:: Recorded information ::

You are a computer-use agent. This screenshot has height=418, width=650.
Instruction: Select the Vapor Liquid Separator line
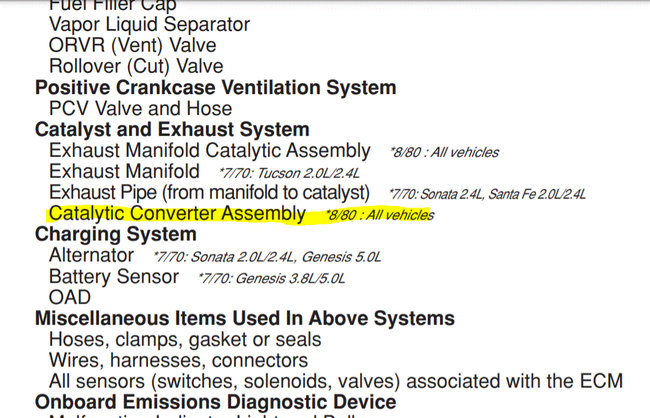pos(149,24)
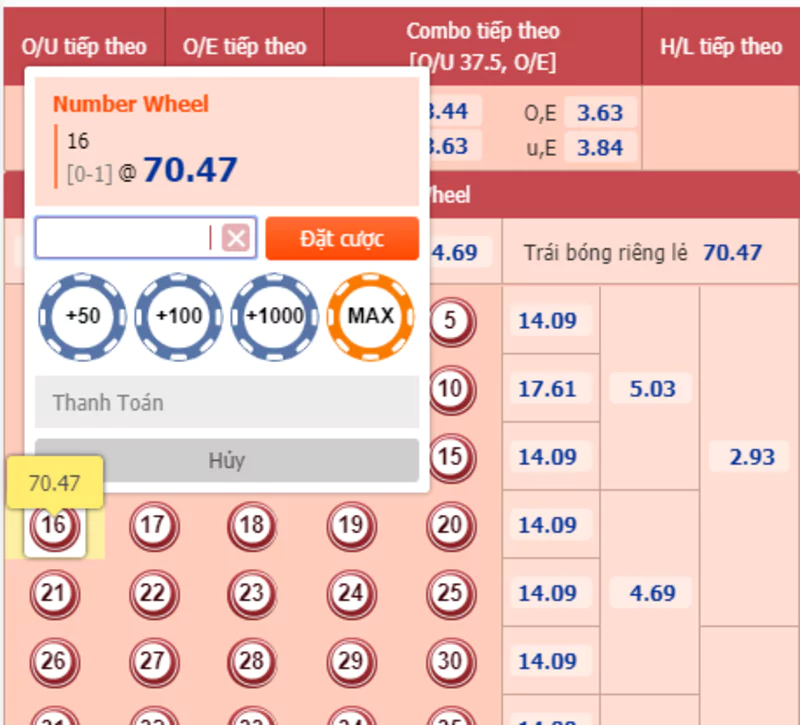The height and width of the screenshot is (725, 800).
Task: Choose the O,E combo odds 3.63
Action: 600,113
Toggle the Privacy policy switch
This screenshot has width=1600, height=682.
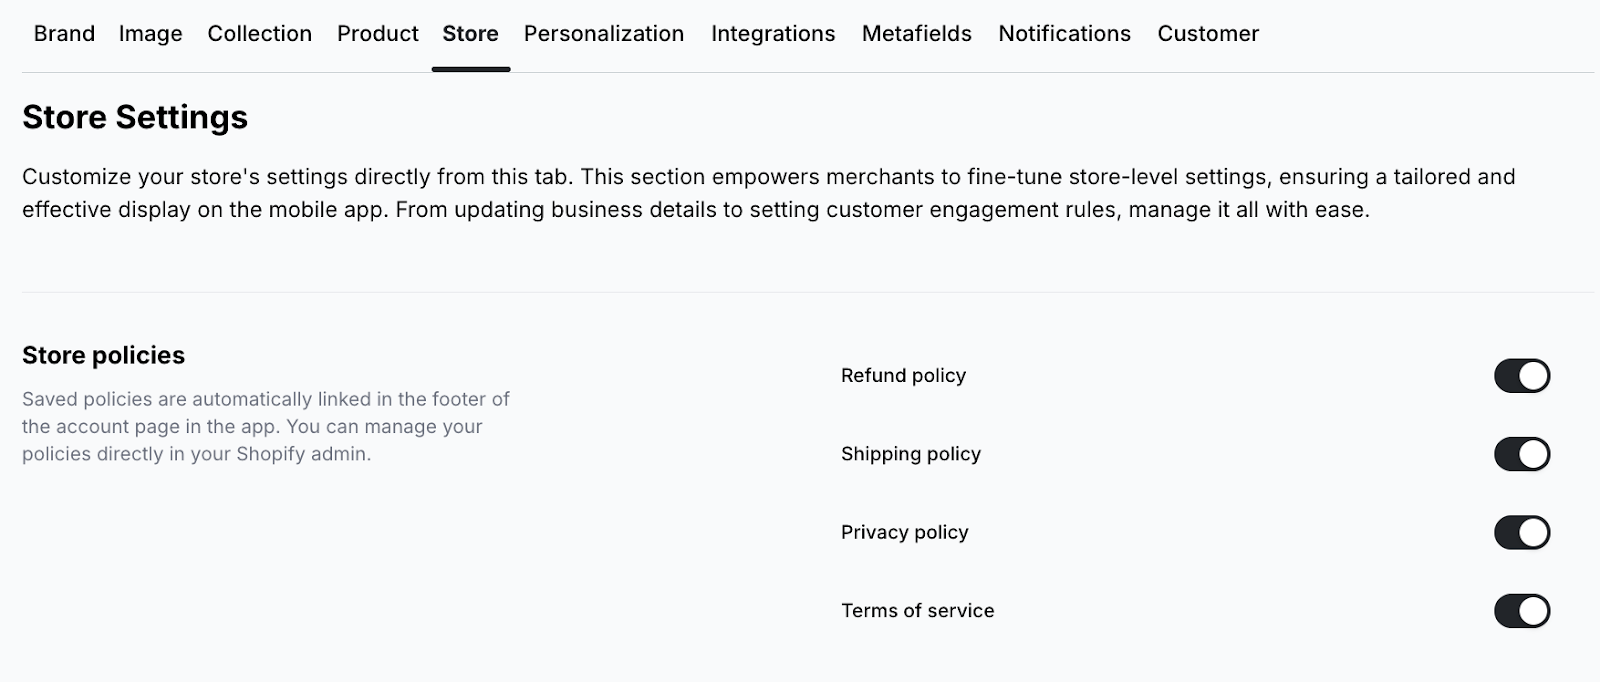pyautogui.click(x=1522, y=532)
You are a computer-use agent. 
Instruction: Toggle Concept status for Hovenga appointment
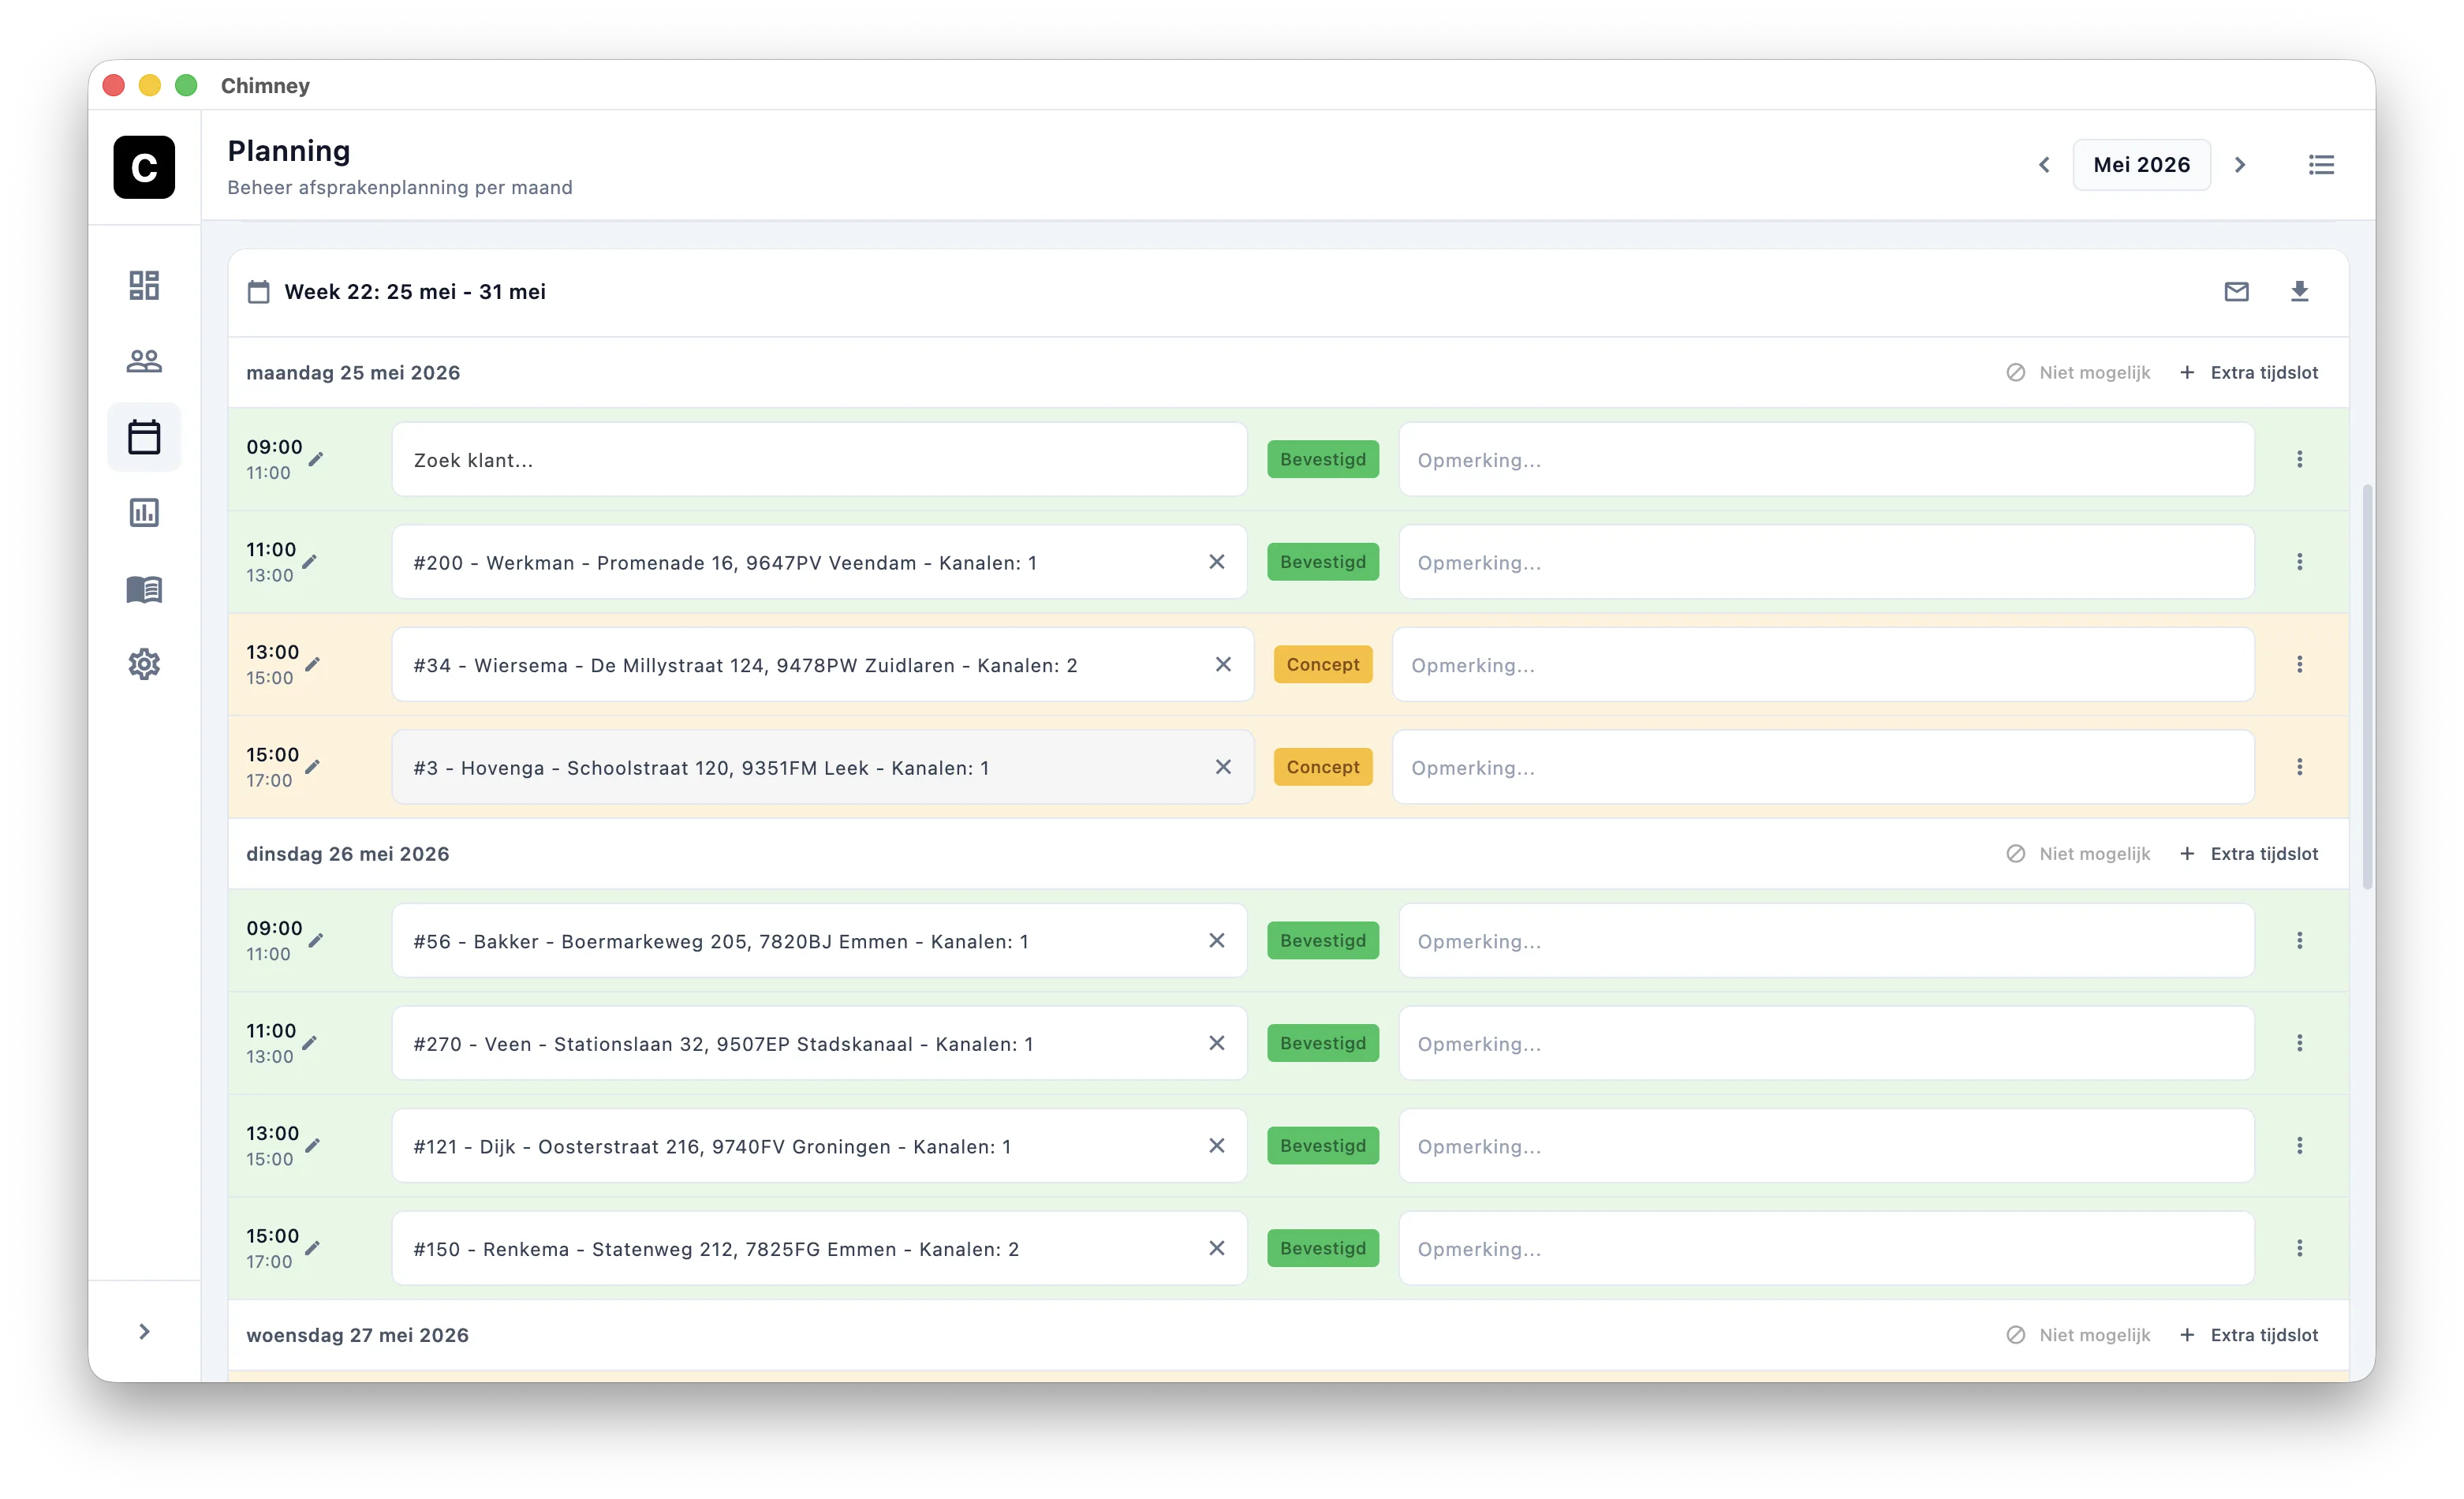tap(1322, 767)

:: To do ::
For the string "agent", filter the data and copy out each line where it occurs.

:: Exercise solution ::
You are a computer-use agent. This screenshot has height=418, width=650.
You are a computer-use agent. 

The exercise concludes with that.